Evolution
Intelligent Design
So, as George Johnson of the NY Times Says, Intelligent Design Is Just "Creationist Superstition," Is It?
Here’s an interesting contrast. Yesterday I wrote about a fine column by science journalist George Johnson in the New York Times in which he seemed very open to thinking new thoughts about evolution, along the lines of those suggested by atheist philosopher Thomas Nagel. I suggested that the article might give a preview of the kind of very gradual progress in liberating minds that the theory of intelligent design will, I think, someday enjoy.
Johnson tweeted back:
.@d_klinghoffer No. Intelligent Design is creationist superstition. Nothing more.
— George Johnson (@byGeorgeJohnson) July 23, 2014
I answered:
@byGeorgeJohnson #IntelligentDesign enjoys wide popular support. As a science *reporter*, how extensively have you read its top proponents?
— David Klinghoffer (@d_klinghoffer) July 23, 2014
To which I received no reply. So ID is merely creationist superstition, is it? Watch this video that’s just been released, the latest in a series of conversations with Stephen Meyer about his book Darwin’s Doubt: The Explosive Origin of Animal Life and the Case for Intelligent Design.

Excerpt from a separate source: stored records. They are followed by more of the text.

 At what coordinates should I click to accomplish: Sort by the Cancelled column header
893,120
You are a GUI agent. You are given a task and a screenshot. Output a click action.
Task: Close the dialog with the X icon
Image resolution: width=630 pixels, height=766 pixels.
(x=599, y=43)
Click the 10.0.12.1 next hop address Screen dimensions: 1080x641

How can Johnson’s dismissal be supported in light of the fact that ID is debated — yes, criticized but still debated — in no less an august venue than the pages of Science, by a top Cambrian paleontologist, Charles Marshall at UC Berkeley, in a review that itself massively begs the question of the mysterious origin of biological information?
As Dr. Meyer explains, Marshall tries to wave away that mystery by presupposing three distinct sources of preexisting information. How can any reasonable person think there’s nothing to discuss here, that ID is "nothing more" more than credulous Bible-thumping?

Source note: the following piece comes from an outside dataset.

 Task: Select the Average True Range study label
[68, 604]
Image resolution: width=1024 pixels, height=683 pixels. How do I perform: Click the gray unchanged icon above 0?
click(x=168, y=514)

I admit to being credulous enough, perhaps, to think the New York Times is still a great newspaper. When I was a young editor at National Review there was a standing joke among the staff that "No editor at NR ever believed anything until he read it in the New York Times" — which was not entirely untrue, despite the fact that we spent so much time complaining about how that newspaper reported the news.
Coming from a journalist who covers science and ought at least to be familiar with the arguments about evolution that he rejects, a comment like that by George Johnson, who obviously isn’t familiar with what ID advocates say, is mystifying.